Low-carbon innovation has risen in Europe, but the EU’s Emissions Trading Scheme may not be the main factor in this growth.

2 comments

Estimated reading time: 5 minutes

The EU’s Emissions Trading Scheme (EU ETS) was launched in 2005 as a major part of Europe’s strategy for tackling climate change. As Raphael Calel and Antoine Dechezlepretre write, at its launch, there were fears that the scheme would not offer sufficient incentives to encourage research in low carbon technologies. Based on an analysis of European companies before and after 2005, they find that low carbon innovation has increased substantially, but that this increase cannot be accounted for entirely by the launch of the scheme.

The European Union Emissions Trading Scheme (EU ETS) is the main instrument of European climate policy, and many policymakers envisage it as a driving force for the EU’s transition to a low-carbon economy. By putting a price on emissions, the scheme is expected to encourage heavy polluters to develop new low-carbon technologies.
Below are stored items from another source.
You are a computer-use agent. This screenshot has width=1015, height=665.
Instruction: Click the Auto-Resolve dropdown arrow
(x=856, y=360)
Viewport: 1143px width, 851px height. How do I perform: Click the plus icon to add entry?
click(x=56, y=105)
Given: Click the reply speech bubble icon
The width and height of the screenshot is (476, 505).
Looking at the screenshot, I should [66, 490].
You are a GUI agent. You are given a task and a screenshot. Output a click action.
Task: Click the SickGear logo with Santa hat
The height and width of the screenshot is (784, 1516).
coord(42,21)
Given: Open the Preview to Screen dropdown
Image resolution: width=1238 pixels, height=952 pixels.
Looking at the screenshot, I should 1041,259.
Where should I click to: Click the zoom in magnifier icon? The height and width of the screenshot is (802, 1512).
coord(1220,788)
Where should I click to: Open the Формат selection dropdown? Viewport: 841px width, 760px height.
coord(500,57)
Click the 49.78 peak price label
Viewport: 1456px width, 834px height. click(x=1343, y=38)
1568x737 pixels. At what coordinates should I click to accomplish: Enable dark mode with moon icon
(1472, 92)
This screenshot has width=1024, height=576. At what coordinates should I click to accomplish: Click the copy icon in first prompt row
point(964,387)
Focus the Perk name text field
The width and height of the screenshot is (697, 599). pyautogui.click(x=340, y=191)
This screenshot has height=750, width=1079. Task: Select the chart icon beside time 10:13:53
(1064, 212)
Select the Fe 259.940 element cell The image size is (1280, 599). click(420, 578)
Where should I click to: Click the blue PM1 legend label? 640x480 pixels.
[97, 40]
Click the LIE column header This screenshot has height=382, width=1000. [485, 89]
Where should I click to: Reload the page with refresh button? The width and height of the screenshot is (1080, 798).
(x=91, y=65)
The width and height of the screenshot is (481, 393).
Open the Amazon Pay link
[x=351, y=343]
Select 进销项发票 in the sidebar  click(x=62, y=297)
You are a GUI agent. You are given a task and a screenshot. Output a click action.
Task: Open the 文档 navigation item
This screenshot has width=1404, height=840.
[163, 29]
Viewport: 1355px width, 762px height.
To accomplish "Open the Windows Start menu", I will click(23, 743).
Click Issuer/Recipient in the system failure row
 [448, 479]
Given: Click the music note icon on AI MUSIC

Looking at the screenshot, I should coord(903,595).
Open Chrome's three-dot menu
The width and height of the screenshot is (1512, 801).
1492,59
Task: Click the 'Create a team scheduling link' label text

At first glance it is encouraging to notice, then, that patenting for low-carbon technologies has surged in Europe since 2005. When analyzing new data we find compelling evidence that the EU ETS has indeed encouraged regulated companies to develop new low-carbon technologies, but this effect is concentrated among too few companies to account for the surge in low-carbon patenting.

The share of patents filed at the European Patent Office to protect low-carbon technologies has varied between 1 and 2 per cent over the past three decades, as shown in Figure 1. A sharp increase in the share, from 2 to 4 per cent, is visible starting in 2005, but other factors, like rising oil prices, might explain the surge in low-carbon innovation over the same period.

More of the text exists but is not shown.